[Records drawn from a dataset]
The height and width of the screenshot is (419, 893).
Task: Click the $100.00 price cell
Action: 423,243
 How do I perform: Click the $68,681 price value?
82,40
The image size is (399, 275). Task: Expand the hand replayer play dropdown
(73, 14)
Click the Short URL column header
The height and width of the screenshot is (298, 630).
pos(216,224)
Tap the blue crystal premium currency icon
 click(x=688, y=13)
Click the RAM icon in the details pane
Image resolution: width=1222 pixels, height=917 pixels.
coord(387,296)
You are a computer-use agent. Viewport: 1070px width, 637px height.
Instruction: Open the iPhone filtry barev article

* * *

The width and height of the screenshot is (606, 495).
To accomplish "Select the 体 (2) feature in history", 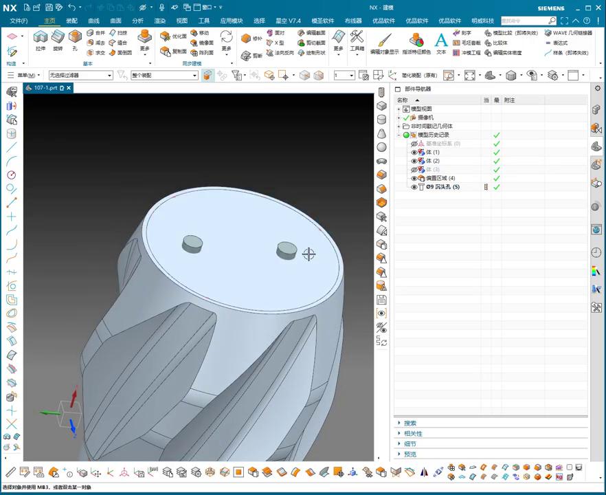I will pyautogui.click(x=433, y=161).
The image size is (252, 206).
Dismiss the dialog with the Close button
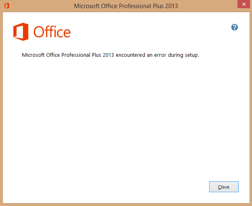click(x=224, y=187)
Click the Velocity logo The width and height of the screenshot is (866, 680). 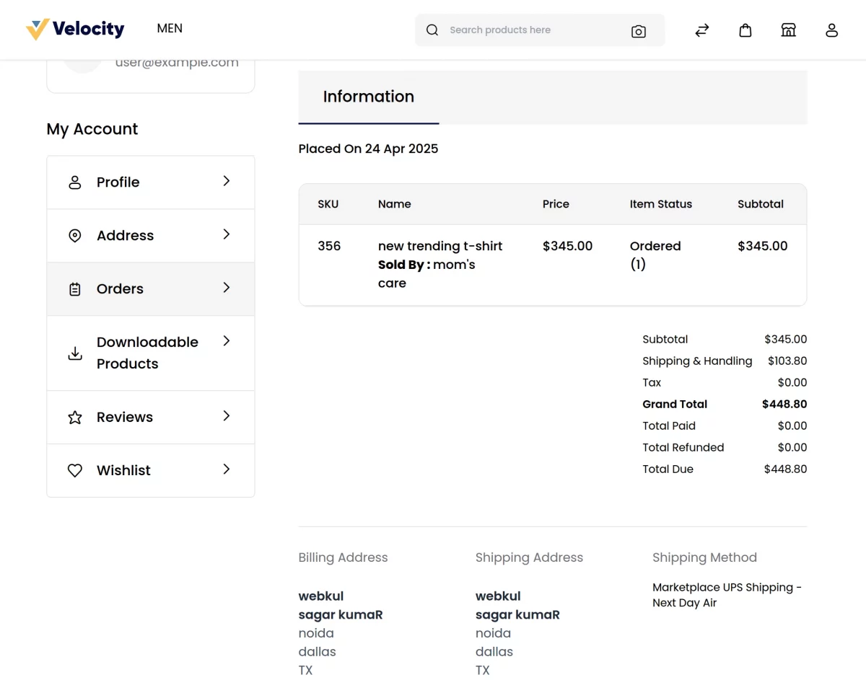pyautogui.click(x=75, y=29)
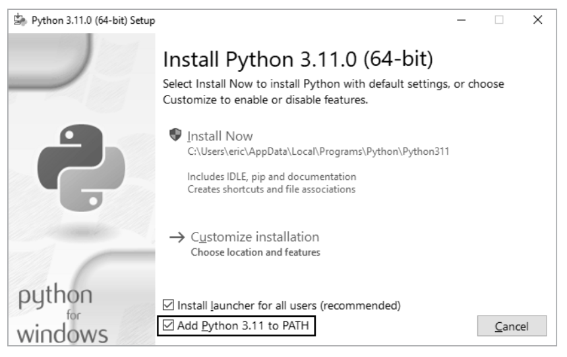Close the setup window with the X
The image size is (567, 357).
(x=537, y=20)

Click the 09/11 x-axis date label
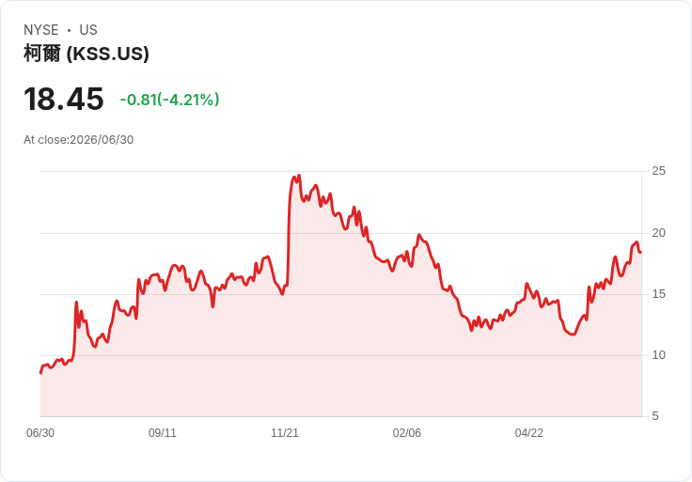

WHAT IS EXPECTED
From the entries above, write out only the lines starting at the line that holds "How do I perform: Click" and ending at the line that holds "Instruction: Open the", keeping both and matching them exactly.

WRITTEN ANSWER
 How do I perform: Click the $68,681 price value?
82,40
The image size is (399, 275). Task: Expand the hand replayer play dropdown
(73, 14)
Click the Short URL column header
The height and width of the screenshot is (298, 630).
pos(216,224)
Tap the blue crystal premium currency icon
 click(x=688, y=13)
Click the RAM icon in the details pane
Image resolution: width=1222 pixels, height=917 pixels.
coord(387,296)
You are a computer-use agent. Viewport: 1070px width, 637px height.
Instruction: Open the iPhone filtry barev article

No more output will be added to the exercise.